Bliebe die linke Flanke, die aus dem zunehmenden Potenzial der Unzufriedenen neuen Zulauf gewinnen könnte. Den Part linksliberaler Bürgerrechtler spielt seit letztem Herbst die Palikot-Bewegung (RP). Zwar hat sie in Umfragen etwa die Hälfte ihres damaligen Wahlerfolgs von zehn Prozent verloren, aber Janusz Palikot sieht die junge Partei weiterhin auf erfolgreichem Weg. Nur ihm war es damals gelungen, von der PO kräftig Stimmen zu gewinnen, die allein die Hälfte des RP-Ergebnisses ausmachten. Im Parlament streitet die Partei eifrig für mehr Säkularisierung und für die Liberalisierung des erzkonservativen Abtreibungsrechts. Umfassende Minderheitenrechte, die rechtliche Gleichstellung unterschiedlicher Lebensgemeinschaften sind weitere Schwerpunkte der Parlamentsarbeit, die sich vor allem an Auffassungen jüngerer Wählerschichten richten.

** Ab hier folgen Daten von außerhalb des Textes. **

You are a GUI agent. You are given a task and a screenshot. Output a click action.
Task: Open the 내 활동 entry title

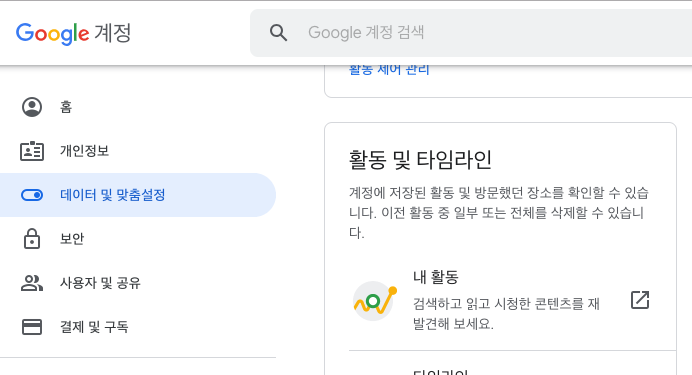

Die Linksdemokraten der SLD geben sich seit einem Jahr betont sozialdemokratisch, was beim Wähler Anklang zu finden scheint. Gerne verweist Leszek Miller auf Umfragewerte, die wieder im unteren zweistelligen Bereich liegen. Vielfach ist die Meinung zu hören, der erfahrene Politiker habe überhaupt die SLD vor Zerfall und Untergang bewahrt. Ein Meilenstein auf diesem Weg war die konsequente Haltung in der Frage der Rentenreform. Die SLD hatte die Erhöhung des Renteneinstiegsalters auf einheitlich 67 Jahre abgelehnt. Während Palikot sich anbot, das Gesetzesvorhaben an der Seite Tusks durchzuboxen, erklärte Miller, solche sozialen Einschnitte ließen sich mit sozialdemokratischer Politik schlecht vereinbaren. Während die PiS bei dieser Gelegenheit den neuerlichen Schulterschluss mit der Gewerkschaft »Solidarnosc« übte, fand die SLD gute Gelegenheit, das Verhältnis zur OPZZ-Zentrale aufzufrischen. Darin dürfte einer der Gründe für die gestiegenen Umfragewerte zu finden sein, denn die SLD hatte in den zurückliegenden Jahren stetig an Zuspruch unter organisierten Gewerkschaftern verloren. Dennoch bleibt das Lager links von der PO zusammengerechnet deutlich unter 20 Prozent. Im Umfeld des ehemaligen Präsidenten Aleksander Kwasniewski hält man das für einen enttäuschenden Wert, wobei als eine Ursache ausgemacht wird, dass dem Wähler das Bestehen zweier linksgerichteter Parlamentsgruppierungen, die meistens sogar in gleicher Weise abstimmten, angesichts der entscheidenden politischen Konstellation gegenüber PO und PiS kaum noch plausibel gemacht werden könne. Doch da bleibt Miller Traditionalist, von einem organisatorischen Zusammengehen mit Palikot will er nichts hören. Sein Hauptargument: die RP sei nicht sozialdemokratisch.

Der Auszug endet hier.